L’an dernier, les deux entrepreneurs se sont associés à Guillaume Du Pasquier, ingénieur EPFL qui a fait ses armes chez NEC et Kudelski. «Nous voulions garder le contrôle sur notre technologie, précise Nicolas Rebetez. Il était devenu essentiel de nous associer avec une personne qui maîtrise les questions techniques.»
Prête à la commercialisation de sa plateforme, l’entreprise installe des versions-pilotes pour convaincre ses premiers clients par l’usage. Une «grande entreprise pharmaceutique internationale» a déjà installé le dispositif pour le tester. D’autres installations-pilotes suivront cet été en Suisse romande, chez un client industriel ainsi que chez ACM, entreprise de trading en ligne. Elles contrôleront une dizaine de passages quotidiens pour quelques centaines d’usagers. Le système coûte une dizaine de milliers de francs par accès, un prix qui inclut la gestion des usagers et le logiciel de reconnaissance.
«Nous mettons sur pied un réseau de partenaires pour la distribution, détaille Nicolas Rebetez. Notamment en collaborant avec les acteurs majeurs des installations de sécurité, tels que Siemens ou Tyco, afin de profiter de leurs contacts. Notre technologie ne remplacera que la serrure, l’administration des bâtiments (alarmes, coupe-feu, etc.) restera toujours couplée à leur gestion des accès.»
Biométriques. Selon Nicolas Rebetez, le marché de la biométrie devrait passer de 1 milliard de dollars en 2007 à quelque 10 milliards en 2013.

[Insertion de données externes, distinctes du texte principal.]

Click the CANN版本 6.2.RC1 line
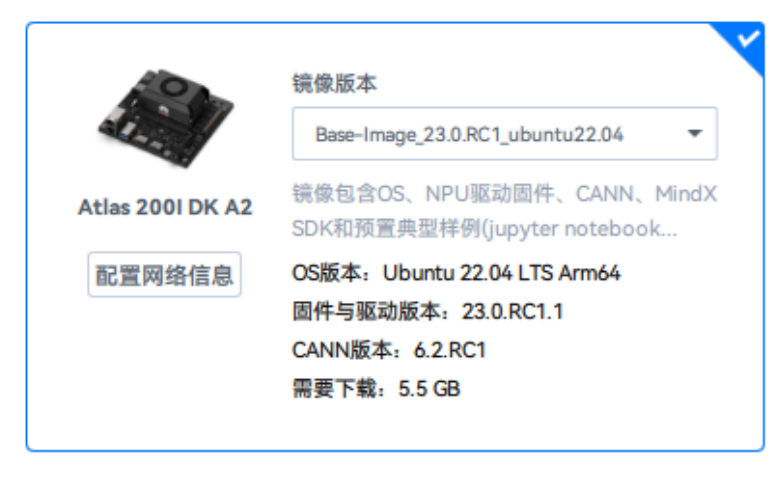Viewport: 784px width, 488px height. click(x=389, y=350)
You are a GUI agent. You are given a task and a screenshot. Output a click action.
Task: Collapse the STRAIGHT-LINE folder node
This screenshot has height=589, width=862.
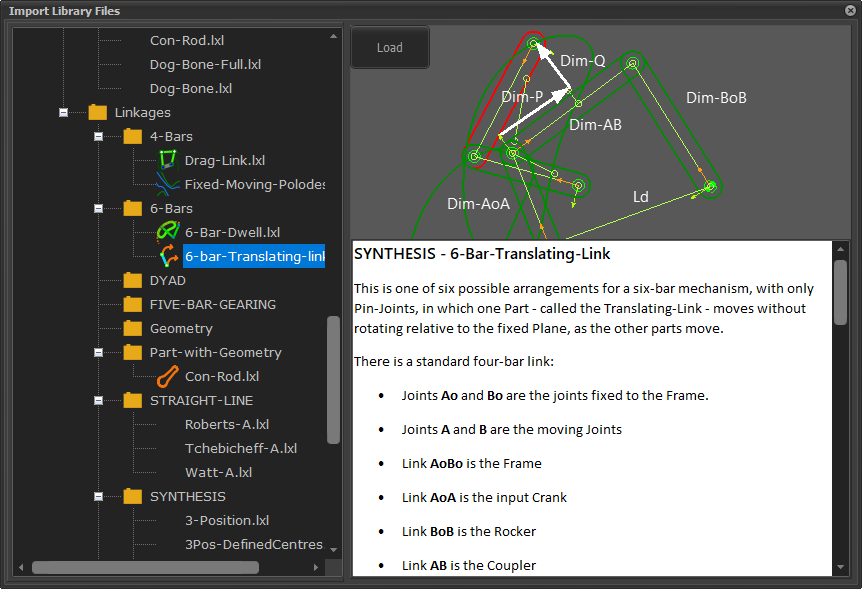tap(99, 400)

De nombreuses entreprises voulant se prémunir des risques de vol et d’espionnage industriel se tourneront vers ces «serrures intelligentes» basées sur des caractéristiques corporelles.
Car les clés se perdent, les cartes magnétiques se prêtent et les photos figurant sur des badges se trouvent facilement sur Internet…
En développant des dispositifs d’identification sûrs, Sensometrix met d’ailleurs le pied dans une autre porte: celle des marchés des passeports biométriques et des systèmes de paiement. Pour retirer de l’argent au bancomat, il faudra peut-être aussi bientôt montrer patte blanche.
——-
D’autres méthodes
La Suisse se profile comme un pôle d’excellence en sécurité high-tech.
Une spin-off de la Haute Ecole spécialisée de Berne, Axsionics, a commencé cet hiver à vendre un lecteur d’empreintes digitales portable pour sécuriser l’accès à Internet.
Keylemon, une spin-off de l’institut de recherche Idiap à Martigny, vend depuis début mars son logiciel autorisant l’accès à un ordinateur par reconnaissance du visage.
Fondé en 2001 à Genève, A4 Vision a été rachetée en 2007 par l’Américain L-1 Identity Solutions, qui commercialise un système de reconnaissance faciale.
——-
Une version de cet article est parue dans PME Magazine du mois de juin 2009.